■ **Task item**
Revise the text on scientific substantiation, starting at "Scientific evidence is" and ending at "defended over time.", so that "convincingly" takes the place of "credibly".

(Selected excerpt begins)

Scientific evidence is often invoked late, after key product decisions have already narrowed the available options. When substantiation is treated as a post-hoc exercise, teams may face misalignment between evidence, formulation intent, and claims positioning.
Bringing scientific context into earlier decision-making helps ensure that products can be supported credibly and defended over time.
What This Work Involves
Substantiation extends beyond citing studies. It requires evaluating the relevance, quality, and applicability of evidence to specific ingredients, dosages, delivery formats, and intended uses.
We help teams interpret existing clinical and mechanistic data in context, identify evidentiary gaps, and align substantiation strategy with realistic product and claims objectives.
Where It Fits in the Lifecycle
Clinical and scientific substantiation intersects with formulation strategy, regulatory positioning, and marketing communication. Early consideration helps avoid late-stage constraints, unsupported claims, or mismatches between evidence and product design.
Addressing substantiation early preserves flexibility and reduces downstream compromise.
How We Approach Substantiation
We approach substantiation as an integrative exercise rather than a checklist of citations. Our work considers study design, population relevance, dose translation, and mechanistic plausibility to support claims that are scientifically grounded and contextually appropriate.
The objective is defensibility—clear rationale that can withstand internal review and external scrutiny.
Who This Is For
This work is best suited for teams developing new products, refining claims strategy, or reassessing existing substantiation. It is particularly valuable when products involve emerging ingredients, complex mechanisms, or heightened regulatory and scientific scrutiny.
We may not be the right fit for teams seeking to justify claims without appropriate evidentiary support.

(Selected excerpt ends)
(Extracted records begins)

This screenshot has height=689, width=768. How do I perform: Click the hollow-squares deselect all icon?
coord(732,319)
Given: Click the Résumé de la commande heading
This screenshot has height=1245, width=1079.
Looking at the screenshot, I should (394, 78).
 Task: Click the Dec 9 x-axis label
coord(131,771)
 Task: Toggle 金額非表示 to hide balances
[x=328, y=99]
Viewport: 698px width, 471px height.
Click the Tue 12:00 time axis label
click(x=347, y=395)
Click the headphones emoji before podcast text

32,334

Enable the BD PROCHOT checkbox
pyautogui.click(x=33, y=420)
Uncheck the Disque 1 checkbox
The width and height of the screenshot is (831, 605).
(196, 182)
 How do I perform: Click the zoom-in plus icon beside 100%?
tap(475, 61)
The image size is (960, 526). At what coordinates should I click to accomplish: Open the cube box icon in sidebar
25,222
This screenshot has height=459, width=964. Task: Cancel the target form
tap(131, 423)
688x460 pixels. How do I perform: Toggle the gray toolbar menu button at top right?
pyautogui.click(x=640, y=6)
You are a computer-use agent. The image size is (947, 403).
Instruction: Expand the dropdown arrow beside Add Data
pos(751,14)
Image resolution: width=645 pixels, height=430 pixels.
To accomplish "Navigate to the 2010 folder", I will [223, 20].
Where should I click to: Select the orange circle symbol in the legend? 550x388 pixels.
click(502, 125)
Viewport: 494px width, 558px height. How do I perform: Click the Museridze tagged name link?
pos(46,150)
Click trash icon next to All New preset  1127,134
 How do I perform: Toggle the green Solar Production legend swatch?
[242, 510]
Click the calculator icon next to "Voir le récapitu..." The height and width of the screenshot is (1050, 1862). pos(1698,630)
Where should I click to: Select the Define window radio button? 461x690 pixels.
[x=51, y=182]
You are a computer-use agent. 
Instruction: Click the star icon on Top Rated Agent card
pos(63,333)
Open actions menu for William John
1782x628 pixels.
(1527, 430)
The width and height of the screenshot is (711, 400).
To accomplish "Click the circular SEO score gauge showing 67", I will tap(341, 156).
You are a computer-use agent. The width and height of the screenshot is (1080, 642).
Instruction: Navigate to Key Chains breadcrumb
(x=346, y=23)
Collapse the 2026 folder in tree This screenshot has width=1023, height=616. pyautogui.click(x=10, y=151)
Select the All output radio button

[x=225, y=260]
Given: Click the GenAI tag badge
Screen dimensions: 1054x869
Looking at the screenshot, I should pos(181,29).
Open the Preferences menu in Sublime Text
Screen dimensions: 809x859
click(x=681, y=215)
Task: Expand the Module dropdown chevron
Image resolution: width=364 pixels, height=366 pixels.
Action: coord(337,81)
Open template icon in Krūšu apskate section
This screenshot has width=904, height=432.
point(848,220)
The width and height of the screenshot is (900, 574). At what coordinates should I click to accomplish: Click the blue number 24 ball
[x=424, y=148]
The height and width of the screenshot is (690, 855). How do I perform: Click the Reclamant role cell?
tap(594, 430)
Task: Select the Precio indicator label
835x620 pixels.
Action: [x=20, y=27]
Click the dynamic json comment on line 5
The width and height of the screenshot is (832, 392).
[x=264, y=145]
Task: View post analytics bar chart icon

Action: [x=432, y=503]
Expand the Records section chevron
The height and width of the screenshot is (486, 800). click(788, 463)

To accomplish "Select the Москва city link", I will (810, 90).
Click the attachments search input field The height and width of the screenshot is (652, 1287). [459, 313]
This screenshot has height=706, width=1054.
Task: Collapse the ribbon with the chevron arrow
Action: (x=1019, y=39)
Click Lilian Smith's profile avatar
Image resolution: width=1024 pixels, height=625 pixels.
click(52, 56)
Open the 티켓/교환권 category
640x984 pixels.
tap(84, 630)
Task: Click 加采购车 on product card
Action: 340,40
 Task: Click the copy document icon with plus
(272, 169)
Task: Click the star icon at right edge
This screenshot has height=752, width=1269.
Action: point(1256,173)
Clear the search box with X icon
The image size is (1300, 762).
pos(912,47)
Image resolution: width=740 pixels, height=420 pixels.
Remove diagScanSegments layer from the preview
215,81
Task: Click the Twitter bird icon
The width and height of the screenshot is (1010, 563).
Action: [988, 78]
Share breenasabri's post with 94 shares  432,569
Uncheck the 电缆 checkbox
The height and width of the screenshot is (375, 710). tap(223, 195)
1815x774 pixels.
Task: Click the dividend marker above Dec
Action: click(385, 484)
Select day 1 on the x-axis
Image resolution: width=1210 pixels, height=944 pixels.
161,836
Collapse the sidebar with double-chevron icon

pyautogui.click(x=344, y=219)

(Extracted records ends)

■ **Response below**
Scientific evidence is often invoked late, after key product decisions have already narrowed the available options. When substantiation is treated as a post-hoc exercise, teams may face misalignment between evidence, formulation intent, and claims positioning.
Bringing scientific context into earlier decision-making helps ensure that products can be supported convincingly and defended over time.